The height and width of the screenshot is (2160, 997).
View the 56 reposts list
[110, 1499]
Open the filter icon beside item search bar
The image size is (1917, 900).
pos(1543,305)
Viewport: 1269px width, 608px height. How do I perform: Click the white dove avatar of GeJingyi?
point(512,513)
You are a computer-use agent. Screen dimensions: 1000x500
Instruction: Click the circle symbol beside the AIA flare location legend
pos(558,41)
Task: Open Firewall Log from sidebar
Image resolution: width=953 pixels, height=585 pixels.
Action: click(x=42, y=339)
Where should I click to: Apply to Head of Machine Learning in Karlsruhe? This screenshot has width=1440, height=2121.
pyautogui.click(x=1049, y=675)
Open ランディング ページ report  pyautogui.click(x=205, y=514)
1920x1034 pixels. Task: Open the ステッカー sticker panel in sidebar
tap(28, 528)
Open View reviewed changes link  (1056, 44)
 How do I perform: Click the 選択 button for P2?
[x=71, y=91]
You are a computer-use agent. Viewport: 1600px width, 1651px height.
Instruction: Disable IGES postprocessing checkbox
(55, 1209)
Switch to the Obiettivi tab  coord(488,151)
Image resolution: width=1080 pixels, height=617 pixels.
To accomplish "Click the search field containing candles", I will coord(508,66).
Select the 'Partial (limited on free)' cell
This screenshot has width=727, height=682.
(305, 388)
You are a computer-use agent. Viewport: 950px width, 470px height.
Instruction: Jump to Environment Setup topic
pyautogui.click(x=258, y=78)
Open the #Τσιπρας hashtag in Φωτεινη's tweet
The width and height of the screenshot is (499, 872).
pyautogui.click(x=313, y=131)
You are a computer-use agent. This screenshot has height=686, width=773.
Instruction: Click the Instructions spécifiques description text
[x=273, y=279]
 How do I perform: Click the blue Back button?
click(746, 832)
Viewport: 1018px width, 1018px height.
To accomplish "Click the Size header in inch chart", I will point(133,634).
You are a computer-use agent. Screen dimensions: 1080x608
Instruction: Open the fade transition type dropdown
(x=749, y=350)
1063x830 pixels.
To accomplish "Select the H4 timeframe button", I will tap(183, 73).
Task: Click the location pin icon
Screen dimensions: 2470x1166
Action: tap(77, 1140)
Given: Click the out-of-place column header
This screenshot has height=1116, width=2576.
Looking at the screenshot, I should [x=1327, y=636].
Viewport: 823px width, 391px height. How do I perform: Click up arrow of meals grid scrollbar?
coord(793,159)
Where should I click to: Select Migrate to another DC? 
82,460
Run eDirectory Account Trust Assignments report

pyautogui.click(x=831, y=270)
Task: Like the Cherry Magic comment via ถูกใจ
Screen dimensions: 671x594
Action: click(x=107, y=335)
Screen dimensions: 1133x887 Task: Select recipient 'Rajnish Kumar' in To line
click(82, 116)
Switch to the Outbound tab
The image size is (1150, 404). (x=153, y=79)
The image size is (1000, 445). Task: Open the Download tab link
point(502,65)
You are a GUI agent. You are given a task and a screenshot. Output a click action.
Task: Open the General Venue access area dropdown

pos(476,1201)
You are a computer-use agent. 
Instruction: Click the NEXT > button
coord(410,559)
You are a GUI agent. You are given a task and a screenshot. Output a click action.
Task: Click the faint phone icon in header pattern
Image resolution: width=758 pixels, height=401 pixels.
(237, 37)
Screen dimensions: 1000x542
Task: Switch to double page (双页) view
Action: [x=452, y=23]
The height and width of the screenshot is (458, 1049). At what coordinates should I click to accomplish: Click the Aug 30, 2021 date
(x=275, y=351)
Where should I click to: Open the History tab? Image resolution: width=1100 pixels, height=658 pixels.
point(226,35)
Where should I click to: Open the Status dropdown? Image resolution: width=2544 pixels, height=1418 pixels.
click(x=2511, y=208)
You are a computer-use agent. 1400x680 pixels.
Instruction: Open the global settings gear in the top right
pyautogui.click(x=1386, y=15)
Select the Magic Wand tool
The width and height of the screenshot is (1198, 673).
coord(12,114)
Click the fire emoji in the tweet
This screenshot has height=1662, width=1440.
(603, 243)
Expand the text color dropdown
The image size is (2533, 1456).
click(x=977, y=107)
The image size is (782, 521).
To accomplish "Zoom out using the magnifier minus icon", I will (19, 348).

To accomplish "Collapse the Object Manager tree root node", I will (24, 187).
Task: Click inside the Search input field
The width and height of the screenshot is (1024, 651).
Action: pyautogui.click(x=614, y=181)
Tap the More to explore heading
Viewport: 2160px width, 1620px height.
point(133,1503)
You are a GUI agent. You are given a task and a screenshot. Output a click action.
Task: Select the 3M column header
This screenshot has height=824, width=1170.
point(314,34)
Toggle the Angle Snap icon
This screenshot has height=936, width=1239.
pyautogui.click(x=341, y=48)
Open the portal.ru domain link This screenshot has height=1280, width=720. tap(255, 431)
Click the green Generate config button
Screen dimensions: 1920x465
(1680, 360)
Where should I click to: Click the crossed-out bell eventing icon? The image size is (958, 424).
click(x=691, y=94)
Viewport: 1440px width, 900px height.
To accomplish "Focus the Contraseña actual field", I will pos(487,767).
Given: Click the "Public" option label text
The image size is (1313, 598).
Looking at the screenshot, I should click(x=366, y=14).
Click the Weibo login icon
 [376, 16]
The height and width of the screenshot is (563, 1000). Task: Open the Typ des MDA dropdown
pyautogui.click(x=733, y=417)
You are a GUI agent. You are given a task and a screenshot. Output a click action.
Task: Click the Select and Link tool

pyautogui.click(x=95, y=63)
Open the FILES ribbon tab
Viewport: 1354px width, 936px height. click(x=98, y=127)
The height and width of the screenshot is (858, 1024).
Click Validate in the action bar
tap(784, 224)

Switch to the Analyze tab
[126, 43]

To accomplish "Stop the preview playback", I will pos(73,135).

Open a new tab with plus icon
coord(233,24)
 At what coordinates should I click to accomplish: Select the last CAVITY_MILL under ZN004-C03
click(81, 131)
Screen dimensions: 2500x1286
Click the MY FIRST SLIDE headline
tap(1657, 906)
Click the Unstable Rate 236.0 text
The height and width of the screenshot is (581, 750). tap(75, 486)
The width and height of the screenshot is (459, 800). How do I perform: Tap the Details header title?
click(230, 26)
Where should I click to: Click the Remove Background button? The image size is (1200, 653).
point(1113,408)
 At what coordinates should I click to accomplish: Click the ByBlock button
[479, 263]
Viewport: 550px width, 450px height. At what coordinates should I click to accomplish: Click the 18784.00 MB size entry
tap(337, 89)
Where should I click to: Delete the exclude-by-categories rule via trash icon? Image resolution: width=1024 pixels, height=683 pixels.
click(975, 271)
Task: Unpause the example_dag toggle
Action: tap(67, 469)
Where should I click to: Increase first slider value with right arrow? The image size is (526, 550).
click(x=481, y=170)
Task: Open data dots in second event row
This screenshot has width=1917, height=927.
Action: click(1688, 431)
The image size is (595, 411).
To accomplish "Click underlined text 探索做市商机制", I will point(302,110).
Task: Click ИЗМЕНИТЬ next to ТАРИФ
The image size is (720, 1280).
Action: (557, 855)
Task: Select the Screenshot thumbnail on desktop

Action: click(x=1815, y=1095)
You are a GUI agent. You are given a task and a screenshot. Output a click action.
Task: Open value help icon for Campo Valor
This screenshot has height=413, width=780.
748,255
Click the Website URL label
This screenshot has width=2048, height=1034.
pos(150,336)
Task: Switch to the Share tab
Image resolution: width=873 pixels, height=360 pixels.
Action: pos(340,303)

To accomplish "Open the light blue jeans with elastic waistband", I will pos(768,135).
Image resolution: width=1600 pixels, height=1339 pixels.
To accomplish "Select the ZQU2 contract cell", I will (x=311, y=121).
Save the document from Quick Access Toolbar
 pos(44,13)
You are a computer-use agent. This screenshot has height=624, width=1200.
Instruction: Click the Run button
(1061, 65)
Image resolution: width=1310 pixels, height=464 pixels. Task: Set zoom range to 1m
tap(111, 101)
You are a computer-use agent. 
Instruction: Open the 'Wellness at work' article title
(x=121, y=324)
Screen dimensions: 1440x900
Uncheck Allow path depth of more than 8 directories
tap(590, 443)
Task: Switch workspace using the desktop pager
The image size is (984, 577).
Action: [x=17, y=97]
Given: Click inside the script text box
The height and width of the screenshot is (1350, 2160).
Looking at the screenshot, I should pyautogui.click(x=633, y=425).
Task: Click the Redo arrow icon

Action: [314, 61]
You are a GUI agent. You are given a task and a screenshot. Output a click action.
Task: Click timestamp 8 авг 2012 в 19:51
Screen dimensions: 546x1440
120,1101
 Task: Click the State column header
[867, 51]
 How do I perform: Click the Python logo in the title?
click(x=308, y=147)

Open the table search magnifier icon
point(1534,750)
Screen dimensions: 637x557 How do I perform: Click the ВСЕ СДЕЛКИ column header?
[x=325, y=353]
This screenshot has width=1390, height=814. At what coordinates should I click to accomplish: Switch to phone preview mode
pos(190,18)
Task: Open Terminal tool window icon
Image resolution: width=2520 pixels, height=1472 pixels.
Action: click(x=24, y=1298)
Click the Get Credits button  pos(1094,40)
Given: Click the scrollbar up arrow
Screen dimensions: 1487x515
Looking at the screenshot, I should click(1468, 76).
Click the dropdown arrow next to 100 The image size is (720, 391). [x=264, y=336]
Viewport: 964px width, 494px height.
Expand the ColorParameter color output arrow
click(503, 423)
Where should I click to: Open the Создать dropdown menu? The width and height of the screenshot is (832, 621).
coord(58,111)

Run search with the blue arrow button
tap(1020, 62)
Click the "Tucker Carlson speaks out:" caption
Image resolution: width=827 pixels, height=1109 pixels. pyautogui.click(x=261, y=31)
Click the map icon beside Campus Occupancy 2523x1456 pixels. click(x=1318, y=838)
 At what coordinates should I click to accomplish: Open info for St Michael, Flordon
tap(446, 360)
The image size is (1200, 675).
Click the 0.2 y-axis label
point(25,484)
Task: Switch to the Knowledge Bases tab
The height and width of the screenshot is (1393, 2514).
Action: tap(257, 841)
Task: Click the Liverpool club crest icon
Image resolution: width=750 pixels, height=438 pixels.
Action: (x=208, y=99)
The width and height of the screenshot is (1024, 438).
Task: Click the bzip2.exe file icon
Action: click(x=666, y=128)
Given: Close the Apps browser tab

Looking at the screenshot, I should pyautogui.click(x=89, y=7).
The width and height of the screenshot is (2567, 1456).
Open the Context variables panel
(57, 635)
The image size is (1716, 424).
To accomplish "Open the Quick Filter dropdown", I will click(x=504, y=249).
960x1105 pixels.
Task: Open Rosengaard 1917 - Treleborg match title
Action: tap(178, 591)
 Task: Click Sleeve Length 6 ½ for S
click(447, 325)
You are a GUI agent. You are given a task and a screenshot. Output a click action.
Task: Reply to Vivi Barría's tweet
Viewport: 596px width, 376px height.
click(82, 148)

* * *

Goal: Convert every line from the one containing "Given: Click inside the script text box" down to the one containing "Action: click(x=24, y=1298)", both included, into a numbered list, leaving out blank lines.

Expected output:
1. Given: Click inside the script text box
2. The height and width of the screenshot is (1350, 2160).
3. Looking at the screenshot, I should pyautogui.click(x=633, y=425).
4. Task: Click the Redo arrow icon
5. Action: [314, 61]
6. You are a GUI agent. You are given a task and a screenshot. Output a click action.
7. Task: Click timestamp 8 авг 2012 в 19:51
8. Screen dimensions: 546x1440
9. 120,1101
10.  Task: Click the State column header
11. [867, 51]
12.  How do I perform: Click the Python logo in the title?
13. click(x=308, y=147)
14. Open the table search magnifier icon
15. point(1534,750)
16. Screen dimensions: 637x557 How do I perform: Click the ВСЕ СДЕЛКИ column header?
17. [x=325, y=353]
18. This screenshot has width=1390, height=814. At what coordinates should I click to accomplish: Switch to phone preview mode
19. pos(190,18)
20. Task: Open Terminal tool window icon
21. Image resolution: width=2520 pixels, height=1472 pixels.
22. Action: click(x=24, y=1298)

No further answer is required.